**Required work**. Working from the entries below, give again each line from the first through the one containing "Given: Sort by the Date column header", exactly and with nothing else.

[Stored items]
• • • •

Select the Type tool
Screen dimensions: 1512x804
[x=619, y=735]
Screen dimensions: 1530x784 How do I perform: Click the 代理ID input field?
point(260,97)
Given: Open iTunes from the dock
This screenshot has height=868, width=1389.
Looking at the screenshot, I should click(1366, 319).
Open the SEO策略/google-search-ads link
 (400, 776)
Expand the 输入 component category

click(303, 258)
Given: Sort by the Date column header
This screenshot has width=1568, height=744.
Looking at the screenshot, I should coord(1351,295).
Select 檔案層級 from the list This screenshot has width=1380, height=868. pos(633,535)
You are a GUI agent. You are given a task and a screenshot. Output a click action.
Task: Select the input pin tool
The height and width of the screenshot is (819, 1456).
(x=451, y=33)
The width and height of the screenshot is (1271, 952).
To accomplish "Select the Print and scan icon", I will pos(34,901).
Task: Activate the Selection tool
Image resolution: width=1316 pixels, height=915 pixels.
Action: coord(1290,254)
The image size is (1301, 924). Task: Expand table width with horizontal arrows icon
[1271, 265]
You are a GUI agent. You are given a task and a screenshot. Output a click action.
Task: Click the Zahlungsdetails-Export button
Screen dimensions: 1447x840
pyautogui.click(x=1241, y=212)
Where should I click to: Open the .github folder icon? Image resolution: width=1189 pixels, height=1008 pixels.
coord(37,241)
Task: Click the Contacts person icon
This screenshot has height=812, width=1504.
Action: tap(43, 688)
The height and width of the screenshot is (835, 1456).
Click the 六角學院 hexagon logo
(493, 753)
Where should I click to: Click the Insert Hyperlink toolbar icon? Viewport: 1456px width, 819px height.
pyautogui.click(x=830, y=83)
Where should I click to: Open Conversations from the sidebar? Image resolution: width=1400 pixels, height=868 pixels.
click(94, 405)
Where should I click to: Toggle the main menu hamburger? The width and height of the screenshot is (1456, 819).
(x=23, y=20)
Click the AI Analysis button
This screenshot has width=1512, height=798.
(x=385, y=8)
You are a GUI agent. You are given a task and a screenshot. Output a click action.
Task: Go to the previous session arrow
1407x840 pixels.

• • • •

**Solution**.
Select the Type tool
Screen dimensions: 1512x804
[x=619, y=735]
Screen dimensions: 1530x784 How do I perform: Click the 代理ID input field?
point(260,97)
Given: Open iTunes from the dock
This screenshot has height=868, width=1389.
Looking at the screenshot, I should click(1366, 319).
Open the SEO策略/google-search-ads link
 (400, 776)
Expand the 输入 component category

click(303, 258)
Given: Sort by the Date column header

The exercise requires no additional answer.